Exactly how many lines in the data below contain the string "Украина"? Give that number and nothing else.

Dataset items:
··········

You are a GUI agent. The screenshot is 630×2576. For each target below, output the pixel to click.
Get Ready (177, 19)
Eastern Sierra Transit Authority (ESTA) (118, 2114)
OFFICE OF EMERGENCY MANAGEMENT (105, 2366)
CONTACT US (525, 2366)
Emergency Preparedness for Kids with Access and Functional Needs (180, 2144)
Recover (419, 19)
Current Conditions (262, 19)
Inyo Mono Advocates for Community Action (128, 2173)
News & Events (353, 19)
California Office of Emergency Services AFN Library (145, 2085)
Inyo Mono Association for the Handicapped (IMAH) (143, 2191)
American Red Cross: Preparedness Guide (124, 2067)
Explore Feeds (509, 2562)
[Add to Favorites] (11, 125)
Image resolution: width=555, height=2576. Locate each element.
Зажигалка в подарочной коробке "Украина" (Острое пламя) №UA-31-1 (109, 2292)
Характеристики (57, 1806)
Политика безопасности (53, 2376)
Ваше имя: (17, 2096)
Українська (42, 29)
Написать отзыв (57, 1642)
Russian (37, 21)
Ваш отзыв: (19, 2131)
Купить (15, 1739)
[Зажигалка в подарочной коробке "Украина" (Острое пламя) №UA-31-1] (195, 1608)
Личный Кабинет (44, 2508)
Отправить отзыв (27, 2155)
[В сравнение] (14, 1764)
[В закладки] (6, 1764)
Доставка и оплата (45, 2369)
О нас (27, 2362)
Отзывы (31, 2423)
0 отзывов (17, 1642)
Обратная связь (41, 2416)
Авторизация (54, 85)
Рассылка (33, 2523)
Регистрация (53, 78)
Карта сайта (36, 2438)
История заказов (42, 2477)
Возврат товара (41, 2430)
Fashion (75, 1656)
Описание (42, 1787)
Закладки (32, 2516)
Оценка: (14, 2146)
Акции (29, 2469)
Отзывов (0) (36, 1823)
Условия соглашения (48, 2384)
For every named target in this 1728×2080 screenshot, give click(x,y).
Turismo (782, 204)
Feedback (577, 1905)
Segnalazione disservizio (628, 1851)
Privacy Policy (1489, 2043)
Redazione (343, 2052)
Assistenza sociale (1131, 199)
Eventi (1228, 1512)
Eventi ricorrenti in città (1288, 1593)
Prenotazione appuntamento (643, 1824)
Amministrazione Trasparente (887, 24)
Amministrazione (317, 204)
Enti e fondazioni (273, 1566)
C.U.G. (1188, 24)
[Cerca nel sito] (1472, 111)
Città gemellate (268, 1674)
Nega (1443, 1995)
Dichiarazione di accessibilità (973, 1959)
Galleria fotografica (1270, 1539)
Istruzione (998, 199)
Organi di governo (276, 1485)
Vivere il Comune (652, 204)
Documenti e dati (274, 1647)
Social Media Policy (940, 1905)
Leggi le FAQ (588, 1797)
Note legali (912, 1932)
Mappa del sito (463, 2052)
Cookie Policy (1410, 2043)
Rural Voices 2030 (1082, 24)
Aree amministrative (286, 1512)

··········

→ The answer:
2